Für die IHK Düsseldorf sind die hohen Schließungszahlen ein Warnsignal. „Wenn ein wirtschaftlich tragfähiges Unternehmen schließen muss, weil die Übergabe nicht rechtzeitig geregelt werden konnte, gehen unternehmerisches Know-how, Arbeitsplätze und Wertschöpfung in der Region verloren. Deshalb unterstützen wir Unternehmen dabei, sich frühzeitig mit der eigenen Nachfolge auseinanderzusetzen“, sagt Nikolaus Paffenholz, Geschäftsführer Unternehmensservice der IHK Düsseldorf.

Denn auch wirtschaftlich tragfähige Unternehmen können schließen, wenn sich keine geeignete Nachfolge findet. „Je früher Unternehmerinnen und Unternehmer mit der Planung beginnen, desto größer sind die Chancen, eine passende Nachfolgelösung zu finden und den Betrieb erfolgreich weiterzuführen“, so Paffenholz. Neben erfolgreichen Unternehmensnachfolgen sind Neugründungen entscheidend für einen starken Wirtschaftsstandort. Hier zeigt sich ein differenziertes Bild zwischen Düsseldorf und dem Kreis Mettmann. Im aktuellen NUI-Regionenranking 2025 des Instituts für Mittelstandsforschung Bonn verbessert sich der Kreis Mettmann bundesweit von Platz 29 auf Platz 18 und gehört damit zu den Top 20 der 400 Kreise und kreisfreien Städte. Düsseldorf liegt aktuell auf Platz 25, nachdem die Landeshauptstadt im Vorjahr Rang 9 belegt hatte. Trotz dieser unterschiedlichen Entwicklung bleibt die unternehmerische Initiative in beiden Teilen des IHK-Bezirks überdurchschnittlich hoch. Der NUI-Wert liegt im Kreis Mettmann bei 185,8 und in Düsseldorf bei 182,4. Der Durchschnitt aller Kreise und kreisfreien Städte beträgt 145,3.

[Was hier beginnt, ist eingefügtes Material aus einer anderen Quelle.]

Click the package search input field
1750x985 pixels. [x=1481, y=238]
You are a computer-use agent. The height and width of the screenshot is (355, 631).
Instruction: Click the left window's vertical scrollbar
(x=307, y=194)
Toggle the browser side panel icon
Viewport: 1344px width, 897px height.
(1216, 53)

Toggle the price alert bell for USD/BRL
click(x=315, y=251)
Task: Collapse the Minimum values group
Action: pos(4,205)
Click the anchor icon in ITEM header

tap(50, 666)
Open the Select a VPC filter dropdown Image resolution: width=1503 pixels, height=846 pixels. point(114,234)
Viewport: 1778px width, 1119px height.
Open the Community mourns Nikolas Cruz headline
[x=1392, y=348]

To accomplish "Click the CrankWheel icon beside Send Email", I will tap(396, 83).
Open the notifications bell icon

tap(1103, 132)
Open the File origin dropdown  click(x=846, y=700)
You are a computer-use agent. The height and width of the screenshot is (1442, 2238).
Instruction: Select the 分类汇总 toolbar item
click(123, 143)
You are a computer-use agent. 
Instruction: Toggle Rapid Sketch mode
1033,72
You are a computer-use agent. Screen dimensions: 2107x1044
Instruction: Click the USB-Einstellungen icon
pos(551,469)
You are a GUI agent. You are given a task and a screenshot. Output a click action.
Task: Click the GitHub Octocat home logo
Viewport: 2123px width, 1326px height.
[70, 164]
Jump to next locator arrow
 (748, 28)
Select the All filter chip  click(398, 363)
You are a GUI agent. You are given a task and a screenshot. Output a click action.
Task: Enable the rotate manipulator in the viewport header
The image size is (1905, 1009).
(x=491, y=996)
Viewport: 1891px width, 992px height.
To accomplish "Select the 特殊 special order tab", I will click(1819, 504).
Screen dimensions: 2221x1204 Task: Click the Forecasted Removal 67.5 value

„Gerade in einer wirtschaftlich schwierigen Phase kommt es darauf an, bestehende Unternehmen zu erhalten und zugleich Raum für neue unternehmerische Ideen zu schaffen. Dafür haben wir in Düsseldorf und im Kreis Mettmann eine gute Ausgangsbasis, müssen aber weiter daran arbeiten, Gründungen, Wachstum und erfolgreiche Unternehmensnachfolgen zu erleichtern“, so Paffenholz.

Nordrhein-Westfalen zählt weiterhin zu den wichtigsten Start-up-Standorten Deutschlands und verfügt über eine breite Finanzierungsaktivität. Eine Herausforderung bleiben größere Wachstumsfinanzierungen. Düsseldorf ist als Start-up-Standort stabil und sichtbar, hat jedoch noch Potenzial, bei größeren Finanzierungsrunden weiter aufzuschließen.